## Preguntas del material
a) Responde a estas preguntas según el texto sobre los seguros de garantía en Brasil:
(i) ¿Qué impulsa el aumento previsto de la demanda?
(ii) ¿En torno a qué nivel anual se mantienen los tipos de interés básicos?
(iii) ¿Cuántas empresas se encontraban en concurso de acreedores en Brasil a finales de 2025?
b) Reproduce el fragmento del texto sobre los seguros de garantía en Brasil que va desde "El mercado de" hasta "en la suscripción.", ambos incluidos.

El mercado de los seguros de garantía en Brasil atraviesa un momento de inflexión significativo. El aumento previsto de la demanda, impulsado por nuevos proyectos de infraestructura y por un mayor uso de este instrumento en contratos públicos y privados, va acompañado de un incremento proporcional de la complejidad de los riesgos asumidos. En este contexto, surge un nuevo equilibrio: más oportunidades, pero también una mayor necesidad de rigor técnico en la suscripción.
La reanudación de las obras estructurales y la ampliación de las inversiones en infraestructura tienden a concentrar los riesgos en contratos de gran envergadura, con plazos largos y una elevada dependencia de variables macroeconómicas. A diferencia de ciclos anteriores, se observa que una parte importante de las empresas interesadas en estos proyectos presenta niveles de apalancamiento más elevados, márgenes reducidos y una mayor exposición a la volatilidad de los costes. Este escenario aumenta la probabilidad de deterioro financiero durante la ejecución del contrato. A este contexto de apalancamiento se suma el incremento del coste de la deuda contraída en una economía que funciona con tipos de interés básicos que se mantienen en torno al 15 % anual y que presenta, a menudo por esta causa directa, un número récord de solicitudes de concurso de acreedores (a finales de 2025, 5.680 empresas se encontraban en concurso de acreedores en Brasil, cifra un 24,3 % superior al mismo indicador registrado a finales de 2024).

## Información mostrada
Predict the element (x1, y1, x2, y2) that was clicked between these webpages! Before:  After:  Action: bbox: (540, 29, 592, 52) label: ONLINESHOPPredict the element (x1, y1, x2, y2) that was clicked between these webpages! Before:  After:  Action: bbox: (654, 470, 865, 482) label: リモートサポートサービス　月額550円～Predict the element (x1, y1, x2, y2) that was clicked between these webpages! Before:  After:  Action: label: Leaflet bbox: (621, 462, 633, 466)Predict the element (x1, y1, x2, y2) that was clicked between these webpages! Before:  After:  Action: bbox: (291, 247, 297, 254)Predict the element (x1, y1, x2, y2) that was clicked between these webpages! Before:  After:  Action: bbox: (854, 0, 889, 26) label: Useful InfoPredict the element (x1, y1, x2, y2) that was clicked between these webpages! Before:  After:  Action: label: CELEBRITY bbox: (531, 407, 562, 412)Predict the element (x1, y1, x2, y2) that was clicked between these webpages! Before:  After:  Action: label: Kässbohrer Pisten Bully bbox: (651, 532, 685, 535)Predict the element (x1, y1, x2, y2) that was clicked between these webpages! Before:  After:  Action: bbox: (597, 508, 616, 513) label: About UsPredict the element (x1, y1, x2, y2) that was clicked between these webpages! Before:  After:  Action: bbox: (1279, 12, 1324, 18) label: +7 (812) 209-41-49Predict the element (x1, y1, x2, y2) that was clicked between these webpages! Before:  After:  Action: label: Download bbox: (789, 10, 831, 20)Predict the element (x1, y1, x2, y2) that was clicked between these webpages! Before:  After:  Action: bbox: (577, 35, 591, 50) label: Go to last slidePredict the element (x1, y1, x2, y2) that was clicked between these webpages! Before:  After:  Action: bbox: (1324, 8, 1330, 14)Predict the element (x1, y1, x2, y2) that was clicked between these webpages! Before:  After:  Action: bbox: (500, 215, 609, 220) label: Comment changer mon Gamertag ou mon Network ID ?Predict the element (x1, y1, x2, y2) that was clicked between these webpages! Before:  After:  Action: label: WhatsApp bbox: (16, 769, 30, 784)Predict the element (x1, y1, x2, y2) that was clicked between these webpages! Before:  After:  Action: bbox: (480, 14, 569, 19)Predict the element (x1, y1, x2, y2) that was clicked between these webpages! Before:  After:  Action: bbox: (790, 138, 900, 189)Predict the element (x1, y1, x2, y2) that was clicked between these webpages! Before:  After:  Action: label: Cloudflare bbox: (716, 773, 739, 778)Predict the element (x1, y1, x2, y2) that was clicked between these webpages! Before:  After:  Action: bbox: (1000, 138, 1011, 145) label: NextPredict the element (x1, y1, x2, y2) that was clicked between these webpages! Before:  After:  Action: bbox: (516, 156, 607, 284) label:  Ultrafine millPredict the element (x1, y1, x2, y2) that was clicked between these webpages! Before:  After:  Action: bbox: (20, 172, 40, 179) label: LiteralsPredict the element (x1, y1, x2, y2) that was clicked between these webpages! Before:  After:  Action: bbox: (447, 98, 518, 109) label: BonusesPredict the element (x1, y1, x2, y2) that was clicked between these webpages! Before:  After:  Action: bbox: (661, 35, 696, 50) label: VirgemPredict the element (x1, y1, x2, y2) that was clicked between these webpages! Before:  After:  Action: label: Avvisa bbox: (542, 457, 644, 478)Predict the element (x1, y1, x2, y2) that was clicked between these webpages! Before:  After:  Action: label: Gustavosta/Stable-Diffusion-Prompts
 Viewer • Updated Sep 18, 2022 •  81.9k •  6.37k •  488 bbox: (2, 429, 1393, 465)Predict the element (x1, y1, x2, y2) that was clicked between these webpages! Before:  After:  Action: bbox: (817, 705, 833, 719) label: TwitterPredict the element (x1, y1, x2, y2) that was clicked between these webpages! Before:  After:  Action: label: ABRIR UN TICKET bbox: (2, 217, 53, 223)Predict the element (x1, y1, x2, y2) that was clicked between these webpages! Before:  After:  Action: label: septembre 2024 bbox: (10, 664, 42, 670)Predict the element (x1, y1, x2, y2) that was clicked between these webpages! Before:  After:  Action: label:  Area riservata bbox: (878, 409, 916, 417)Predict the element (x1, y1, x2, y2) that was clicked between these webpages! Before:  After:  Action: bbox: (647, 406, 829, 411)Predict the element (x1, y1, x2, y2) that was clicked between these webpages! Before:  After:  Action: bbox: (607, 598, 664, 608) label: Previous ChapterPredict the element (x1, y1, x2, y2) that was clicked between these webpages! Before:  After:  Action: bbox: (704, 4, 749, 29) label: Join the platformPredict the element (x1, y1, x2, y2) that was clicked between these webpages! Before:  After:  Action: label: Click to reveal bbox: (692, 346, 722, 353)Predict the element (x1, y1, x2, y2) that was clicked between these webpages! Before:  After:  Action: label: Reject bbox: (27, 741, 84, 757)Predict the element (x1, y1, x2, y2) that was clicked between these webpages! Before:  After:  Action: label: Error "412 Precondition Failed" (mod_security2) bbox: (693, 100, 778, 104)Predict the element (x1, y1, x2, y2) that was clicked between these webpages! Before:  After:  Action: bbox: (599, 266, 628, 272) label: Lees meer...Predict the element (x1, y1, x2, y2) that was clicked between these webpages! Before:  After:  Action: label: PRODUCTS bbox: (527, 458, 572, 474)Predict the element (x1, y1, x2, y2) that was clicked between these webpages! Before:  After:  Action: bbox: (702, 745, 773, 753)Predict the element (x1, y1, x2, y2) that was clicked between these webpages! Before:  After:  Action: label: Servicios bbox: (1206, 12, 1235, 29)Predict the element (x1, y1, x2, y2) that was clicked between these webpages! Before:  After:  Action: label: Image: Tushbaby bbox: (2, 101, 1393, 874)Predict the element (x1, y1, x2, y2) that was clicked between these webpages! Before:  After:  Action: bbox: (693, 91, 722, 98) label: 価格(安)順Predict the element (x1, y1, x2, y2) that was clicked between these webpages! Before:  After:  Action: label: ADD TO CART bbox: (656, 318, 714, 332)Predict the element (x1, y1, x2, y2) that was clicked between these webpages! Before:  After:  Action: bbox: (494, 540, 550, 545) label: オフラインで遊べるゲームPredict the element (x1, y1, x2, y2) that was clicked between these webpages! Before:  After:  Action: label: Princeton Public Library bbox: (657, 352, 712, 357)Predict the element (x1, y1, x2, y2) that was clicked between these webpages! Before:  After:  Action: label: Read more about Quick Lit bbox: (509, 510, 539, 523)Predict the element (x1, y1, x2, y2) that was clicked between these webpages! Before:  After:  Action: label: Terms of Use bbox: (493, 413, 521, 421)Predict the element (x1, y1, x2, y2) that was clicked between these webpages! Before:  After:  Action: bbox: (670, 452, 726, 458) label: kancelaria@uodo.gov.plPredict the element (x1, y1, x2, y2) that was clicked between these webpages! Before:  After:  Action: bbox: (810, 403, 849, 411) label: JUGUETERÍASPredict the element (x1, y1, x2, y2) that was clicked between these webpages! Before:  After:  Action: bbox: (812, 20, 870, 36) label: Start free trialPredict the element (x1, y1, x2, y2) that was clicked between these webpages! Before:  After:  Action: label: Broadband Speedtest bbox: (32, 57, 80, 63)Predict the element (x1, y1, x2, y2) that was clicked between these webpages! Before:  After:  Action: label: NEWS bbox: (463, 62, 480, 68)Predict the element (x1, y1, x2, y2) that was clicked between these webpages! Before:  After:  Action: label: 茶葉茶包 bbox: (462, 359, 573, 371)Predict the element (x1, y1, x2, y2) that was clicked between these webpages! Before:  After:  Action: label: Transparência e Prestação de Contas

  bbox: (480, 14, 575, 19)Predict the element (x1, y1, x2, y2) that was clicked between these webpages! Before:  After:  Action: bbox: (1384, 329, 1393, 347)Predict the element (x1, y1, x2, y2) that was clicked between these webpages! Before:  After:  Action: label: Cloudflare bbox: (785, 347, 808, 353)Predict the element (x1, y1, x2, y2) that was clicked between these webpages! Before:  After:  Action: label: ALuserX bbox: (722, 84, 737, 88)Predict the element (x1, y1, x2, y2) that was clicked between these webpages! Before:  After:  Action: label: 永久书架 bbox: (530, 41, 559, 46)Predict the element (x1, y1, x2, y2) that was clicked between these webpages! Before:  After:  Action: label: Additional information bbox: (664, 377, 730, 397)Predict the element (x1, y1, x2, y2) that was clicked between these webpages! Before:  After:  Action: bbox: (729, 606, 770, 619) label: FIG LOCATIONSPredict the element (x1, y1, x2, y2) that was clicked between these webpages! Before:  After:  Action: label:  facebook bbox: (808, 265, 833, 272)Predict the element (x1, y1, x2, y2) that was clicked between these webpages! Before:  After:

## Resultados del ejercicio
a)
(i) Los nuevos proyectos de infraestructura y un mayor uso de este instrumento en contratos públicos y privados.
(ii) En torno al 15 % anual.
(iii) 5.680 empresas.

b)
El mercado de los seguros de garantía en Brasil atraviesa un momento de inflexión significativo. El aumento previsto de la demanda, impulsado por nuevos proyectos de infraestructura y por un mayor uso de este instrumento en contratos públicos y privados, va acompañado de un incremento proporcional de la complejidad de los riesgos asumidos. En este contexto, surge un nuevo equilibrio: más oportunidades, pero también una mayor necesidad de rigor técnico en la suscripción.